- Supplied data:
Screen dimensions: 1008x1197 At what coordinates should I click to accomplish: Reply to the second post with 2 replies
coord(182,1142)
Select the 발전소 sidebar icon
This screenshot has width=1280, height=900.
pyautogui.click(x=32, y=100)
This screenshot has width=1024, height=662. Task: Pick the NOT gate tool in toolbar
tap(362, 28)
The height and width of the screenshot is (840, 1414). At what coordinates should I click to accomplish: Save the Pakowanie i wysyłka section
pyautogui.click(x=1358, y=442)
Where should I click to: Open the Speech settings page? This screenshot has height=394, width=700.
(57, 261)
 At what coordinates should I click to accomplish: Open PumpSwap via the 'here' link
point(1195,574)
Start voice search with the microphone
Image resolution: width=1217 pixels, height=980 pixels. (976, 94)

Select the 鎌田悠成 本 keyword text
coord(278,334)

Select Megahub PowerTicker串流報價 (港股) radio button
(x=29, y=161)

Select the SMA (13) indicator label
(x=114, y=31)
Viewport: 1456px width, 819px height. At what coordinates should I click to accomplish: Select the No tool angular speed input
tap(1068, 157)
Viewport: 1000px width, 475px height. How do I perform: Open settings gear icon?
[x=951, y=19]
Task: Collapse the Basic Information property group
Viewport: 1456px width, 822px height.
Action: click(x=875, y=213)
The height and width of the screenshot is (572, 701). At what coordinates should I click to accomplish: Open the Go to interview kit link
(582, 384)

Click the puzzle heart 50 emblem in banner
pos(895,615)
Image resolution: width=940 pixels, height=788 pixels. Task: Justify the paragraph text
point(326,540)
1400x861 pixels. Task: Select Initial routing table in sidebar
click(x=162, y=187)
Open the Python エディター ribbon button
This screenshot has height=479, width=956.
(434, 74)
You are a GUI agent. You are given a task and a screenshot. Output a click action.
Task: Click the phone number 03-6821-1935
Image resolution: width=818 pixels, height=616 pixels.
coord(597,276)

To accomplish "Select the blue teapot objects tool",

- Problem requirements: Reply with every line of the material above, unaltered.

- Result below:
Screen dimensions: 1008x1197 At what coordinates should I click to accomplish: Reply to the second post with 2 replies
coord(182,1142)
Select the 발전소 sidebar icon
This screenshot has width=1280, height=900.
pyautogui.click(x=32, y=100)
This screenshot has width=1024, height=662. Task: Pick the NOT gate tool in toolbar
tap(362, 28)
The height and width of the screenshot is (840, 1414). At what coordinates should I click to accomplish: Save the Pakowanie i wysyłka section
pyautogui.click(x=1358, y=442)
Where should I click to: Open the Speech settings page? This screenshot has height=394, width=700.
(57, 261)
 At what coordinates should I click to accomplish: Open PumpSwap via the 'here' link
point(1195,574)
Start voice search with the microphone
Image resolution: width=1217 pixels, height=980 pixels. (976, 94)

Select the 鎌田悠成 本 keyword text
coord(278,334)

Select Megahub PowerTicker串流報價 (港股) radio button
(x=29, y=161)

Select the SMA (13) indicator label
(x=114, y=31)
Viewport: 1456px width, 819px height. At what coordinates should I click to accomplish: Select the No tool angular speed input
tap(1068, 157)
Viewport: 1000px width, 475px height. How do I perform: Open settings gear icon?
[x=951, y=19]
Task: Collapse the Basic Information property group
Viewport: 1456px width, 822px height.
Action: click(x=875, y=213)
The height and width of the screenshot is (572, 701). At what coordinates should I click to accomplish: Open the Go to interview kit link
(582, 384)

Click the puzzle heart 50 emblem in banner
pos(895,615)
Image resolution: width=940 pixels, height=788 pixels. Task: Justify the paragraph text
point(326,540)
1400x861 pixels. Task: Select Initial routing table in sidebar
click(x=162, y=187)
Open the Python エディター ribbon button
This screenshot has height=479, width=956.
(434, 74)
You are a GUI agent. You are given a task and a screenshot. Output a click action.
Task: Click the phone number 03-6821-1935
Image resolution: width=818 pixels, height=616 pixels.
coord(597,276)

To accomplish "Select the blue teapot objects tool",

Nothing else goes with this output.